Problem to work on:
Counting only lines that contain "details", state the total found in the material below. Add nothing else.

Entries shown:
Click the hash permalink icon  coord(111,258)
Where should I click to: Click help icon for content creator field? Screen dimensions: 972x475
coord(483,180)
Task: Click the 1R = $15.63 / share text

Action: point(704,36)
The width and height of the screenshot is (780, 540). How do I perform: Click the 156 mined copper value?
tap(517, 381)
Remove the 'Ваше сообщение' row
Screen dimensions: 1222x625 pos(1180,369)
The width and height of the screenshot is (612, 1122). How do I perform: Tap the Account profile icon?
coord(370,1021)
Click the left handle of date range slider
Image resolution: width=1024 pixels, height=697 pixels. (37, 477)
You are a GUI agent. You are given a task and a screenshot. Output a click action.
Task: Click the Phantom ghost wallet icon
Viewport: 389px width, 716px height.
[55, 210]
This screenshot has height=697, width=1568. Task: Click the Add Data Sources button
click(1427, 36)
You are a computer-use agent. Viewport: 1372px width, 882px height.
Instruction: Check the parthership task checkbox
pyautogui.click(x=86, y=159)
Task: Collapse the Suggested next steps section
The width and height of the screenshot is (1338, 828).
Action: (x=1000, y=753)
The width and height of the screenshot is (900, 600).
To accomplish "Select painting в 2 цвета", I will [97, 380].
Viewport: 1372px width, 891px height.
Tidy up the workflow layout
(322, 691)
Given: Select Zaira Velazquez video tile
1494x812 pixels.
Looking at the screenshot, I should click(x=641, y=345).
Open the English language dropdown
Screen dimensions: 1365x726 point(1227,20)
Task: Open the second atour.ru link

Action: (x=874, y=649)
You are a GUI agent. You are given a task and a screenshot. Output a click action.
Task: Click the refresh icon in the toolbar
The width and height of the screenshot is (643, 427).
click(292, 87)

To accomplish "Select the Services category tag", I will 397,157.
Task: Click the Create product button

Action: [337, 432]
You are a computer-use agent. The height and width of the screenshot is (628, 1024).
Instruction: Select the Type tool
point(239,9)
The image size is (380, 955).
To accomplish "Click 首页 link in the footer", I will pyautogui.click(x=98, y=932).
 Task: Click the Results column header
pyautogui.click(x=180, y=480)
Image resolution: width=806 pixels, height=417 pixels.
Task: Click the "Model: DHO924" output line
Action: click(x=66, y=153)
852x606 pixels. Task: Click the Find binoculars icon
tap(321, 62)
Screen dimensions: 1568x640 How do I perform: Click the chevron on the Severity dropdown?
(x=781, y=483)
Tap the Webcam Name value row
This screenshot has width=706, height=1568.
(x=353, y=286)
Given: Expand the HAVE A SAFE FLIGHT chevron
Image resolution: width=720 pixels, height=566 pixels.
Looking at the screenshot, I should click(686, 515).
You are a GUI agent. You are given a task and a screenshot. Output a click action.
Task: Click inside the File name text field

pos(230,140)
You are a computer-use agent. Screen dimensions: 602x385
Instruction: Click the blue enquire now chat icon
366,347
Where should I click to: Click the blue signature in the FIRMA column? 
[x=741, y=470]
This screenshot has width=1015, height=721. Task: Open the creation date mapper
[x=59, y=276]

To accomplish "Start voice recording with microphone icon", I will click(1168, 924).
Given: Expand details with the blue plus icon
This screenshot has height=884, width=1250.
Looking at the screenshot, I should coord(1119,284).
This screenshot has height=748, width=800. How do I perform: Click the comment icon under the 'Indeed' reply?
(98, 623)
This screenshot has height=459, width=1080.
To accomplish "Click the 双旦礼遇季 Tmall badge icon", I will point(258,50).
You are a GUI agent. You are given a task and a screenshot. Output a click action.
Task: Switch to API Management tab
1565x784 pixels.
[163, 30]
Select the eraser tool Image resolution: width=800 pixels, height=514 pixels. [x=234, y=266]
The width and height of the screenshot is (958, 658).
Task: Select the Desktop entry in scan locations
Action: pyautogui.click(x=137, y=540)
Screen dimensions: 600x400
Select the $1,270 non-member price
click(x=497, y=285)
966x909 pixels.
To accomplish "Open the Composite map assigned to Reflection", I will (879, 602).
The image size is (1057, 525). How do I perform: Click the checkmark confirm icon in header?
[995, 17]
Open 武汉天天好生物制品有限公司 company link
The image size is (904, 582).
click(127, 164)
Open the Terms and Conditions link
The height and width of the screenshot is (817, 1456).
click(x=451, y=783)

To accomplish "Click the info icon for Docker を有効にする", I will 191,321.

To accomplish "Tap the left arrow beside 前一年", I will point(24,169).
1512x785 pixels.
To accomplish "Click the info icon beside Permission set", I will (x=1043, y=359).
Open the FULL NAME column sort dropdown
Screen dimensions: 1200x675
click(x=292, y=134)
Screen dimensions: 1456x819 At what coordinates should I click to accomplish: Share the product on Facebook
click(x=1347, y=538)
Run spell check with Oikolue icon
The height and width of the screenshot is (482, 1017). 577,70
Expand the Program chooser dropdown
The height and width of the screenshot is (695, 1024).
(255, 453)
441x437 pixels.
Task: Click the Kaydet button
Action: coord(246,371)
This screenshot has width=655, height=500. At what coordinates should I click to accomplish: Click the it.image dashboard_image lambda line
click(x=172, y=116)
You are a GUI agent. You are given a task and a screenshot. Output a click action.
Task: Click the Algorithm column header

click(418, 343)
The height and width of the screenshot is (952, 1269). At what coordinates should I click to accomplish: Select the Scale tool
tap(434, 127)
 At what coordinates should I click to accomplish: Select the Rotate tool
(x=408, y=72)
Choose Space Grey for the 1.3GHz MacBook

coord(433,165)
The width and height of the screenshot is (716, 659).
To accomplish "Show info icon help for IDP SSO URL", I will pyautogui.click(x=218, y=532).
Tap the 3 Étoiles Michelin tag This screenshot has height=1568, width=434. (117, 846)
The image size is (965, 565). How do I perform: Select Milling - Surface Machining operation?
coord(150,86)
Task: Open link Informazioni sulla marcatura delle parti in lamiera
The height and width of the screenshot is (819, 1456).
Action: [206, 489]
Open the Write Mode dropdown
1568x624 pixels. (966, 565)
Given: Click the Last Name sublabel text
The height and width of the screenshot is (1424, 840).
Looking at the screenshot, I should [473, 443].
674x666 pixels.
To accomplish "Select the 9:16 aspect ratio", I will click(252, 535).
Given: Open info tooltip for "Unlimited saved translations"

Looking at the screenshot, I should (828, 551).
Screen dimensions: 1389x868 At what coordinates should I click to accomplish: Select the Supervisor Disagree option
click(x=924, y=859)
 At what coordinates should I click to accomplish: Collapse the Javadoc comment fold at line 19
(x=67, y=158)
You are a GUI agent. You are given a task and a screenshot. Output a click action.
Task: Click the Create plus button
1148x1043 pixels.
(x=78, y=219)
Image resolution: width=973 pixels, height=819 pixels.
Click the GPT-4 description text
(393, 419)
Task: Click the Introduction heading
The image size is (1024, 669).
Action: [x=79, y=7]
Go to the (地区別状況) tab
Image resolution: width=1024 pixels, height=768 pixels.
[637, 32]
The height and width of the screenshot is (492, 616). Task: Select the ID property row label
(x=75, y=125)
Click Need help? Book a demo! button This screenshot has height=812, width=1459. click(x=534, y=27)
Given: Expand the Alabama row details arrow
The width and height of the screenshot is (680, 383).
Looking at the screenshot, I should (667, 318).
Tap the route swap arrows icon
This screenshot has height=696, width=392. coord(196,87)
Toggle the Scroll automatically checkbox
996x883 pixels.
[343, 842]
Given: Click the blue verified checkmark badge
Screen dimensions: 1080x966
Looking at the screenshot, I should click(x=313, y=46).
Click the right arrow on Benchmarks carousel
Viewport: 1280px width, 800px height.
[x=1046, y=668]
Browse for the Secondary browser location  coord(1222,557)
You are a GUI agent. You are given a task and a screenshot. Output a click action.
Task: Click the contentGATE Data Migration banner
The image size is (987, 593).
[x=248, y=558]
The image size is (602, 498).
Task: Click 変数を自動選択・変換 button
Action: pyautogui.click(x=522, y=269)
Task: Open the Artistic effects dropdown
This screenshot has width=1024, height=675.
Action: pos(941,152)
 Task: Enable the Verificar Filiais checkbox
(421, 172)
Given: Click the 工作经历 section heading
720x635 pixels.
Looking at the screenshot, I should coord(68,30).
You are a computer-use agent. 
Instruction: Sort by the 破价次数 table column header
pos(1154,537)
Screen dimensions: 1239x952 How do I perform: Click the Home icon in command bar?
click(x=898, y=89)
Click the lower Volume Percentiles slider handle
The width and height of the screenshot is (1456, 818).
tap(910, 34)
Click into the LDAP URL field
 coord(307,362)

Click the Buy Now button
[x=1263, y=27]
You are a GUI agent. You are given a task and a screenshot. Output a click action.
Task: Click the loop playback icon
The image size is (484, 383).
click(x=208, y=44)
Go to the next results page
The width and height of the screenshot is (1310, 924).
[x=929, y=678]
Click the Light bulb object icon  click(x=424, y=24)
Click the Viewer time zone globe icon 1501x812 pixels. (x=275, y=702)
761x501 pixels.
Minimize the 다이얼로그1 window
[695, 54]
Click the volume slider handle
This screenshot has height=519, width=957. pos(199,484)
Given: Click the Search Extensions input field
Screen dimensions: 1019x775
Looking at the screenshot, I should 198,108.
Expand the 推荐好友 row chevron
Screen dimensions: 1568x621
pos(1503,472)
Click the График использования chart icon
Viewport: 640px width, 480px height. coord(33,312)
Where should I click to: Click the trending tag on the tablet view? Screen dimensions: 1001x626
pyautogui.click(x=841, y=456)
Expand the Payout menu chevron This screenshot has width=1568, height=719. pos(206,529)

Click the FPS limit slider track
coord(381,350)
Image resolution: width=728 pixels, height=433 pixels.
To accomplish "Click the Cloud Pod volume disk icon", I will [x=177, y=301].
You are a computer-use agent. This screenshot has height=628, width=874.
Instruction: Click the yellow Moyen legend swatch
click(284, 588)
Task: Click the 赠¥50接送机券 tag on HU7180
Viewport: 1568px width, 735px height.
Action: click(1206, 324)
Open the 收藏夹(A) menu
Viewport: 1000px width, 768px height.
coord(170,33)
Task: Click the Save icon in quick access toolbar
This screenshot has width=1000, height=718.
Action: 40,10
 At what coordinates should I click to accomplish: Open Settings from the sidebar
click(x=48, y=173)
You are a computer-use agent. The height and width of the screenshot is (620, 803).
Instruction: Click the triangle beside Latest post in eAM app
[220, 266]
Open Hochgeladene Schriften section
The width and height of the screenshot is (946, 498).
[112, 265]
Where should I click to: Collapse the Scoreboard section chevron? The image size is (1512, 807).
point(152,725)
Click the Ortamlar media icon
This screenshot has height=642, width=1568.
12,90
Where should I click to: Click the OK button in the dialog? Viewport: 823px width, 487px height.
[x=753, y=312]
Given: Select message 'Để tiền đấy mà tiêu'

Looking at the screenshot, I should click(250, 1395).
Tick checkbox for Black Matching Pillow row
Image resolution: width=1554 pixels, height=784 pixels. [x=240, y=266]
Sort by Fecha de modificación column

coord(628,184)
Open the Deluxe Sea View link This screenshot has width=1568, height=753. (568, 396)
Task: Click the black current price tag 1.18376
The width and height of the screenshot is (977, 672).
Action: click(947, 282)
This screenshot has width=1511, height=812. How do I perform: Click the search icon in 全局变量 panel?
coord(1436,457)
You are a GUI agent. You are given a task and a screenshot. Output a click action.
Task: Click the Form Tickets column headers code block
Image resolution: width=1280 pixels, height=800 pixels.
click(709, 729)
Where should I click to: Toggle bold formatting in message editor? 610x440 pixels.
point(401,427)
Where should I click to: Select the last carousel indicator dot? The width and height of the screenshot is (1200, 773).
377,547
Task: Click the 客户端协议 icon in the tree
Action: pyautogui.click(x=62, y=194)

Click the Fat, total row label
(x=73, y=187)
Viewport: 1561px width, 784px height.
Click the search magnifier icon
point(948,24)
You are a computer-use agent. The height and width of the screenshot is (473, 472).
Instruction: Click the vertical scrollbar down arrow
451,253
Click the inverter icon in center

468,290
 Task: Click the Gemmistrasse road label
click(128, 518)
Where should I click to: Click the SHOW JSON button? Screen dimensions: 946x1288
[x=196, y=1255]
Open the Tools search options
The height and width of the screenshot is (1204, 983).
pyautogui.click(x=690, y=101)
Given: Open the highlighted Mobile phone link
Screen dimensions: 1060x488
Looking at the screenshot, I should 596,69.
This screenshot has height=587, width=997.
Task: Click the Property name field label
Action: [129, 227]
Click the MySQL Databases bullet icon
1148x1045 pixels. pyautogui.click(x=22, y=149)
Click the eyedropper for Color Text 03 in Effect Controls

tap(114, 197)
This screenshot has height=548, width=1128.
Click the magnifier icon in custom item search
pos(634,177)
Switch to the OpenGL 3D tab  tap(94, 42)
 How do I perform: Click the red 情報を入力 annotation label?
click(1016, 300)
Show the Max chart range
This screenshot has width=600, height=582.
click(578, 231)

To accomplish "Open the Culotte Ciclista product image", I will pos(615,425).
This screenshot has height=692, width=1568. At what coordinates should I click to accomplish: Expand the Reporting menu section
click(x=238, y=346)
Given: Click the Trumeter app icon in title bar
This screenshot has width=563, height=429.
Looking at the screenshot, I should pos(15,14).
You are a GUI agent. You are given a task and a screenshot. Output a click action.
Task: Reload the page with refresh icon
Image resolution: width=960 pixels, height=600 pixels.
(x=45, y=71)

Written answer:
2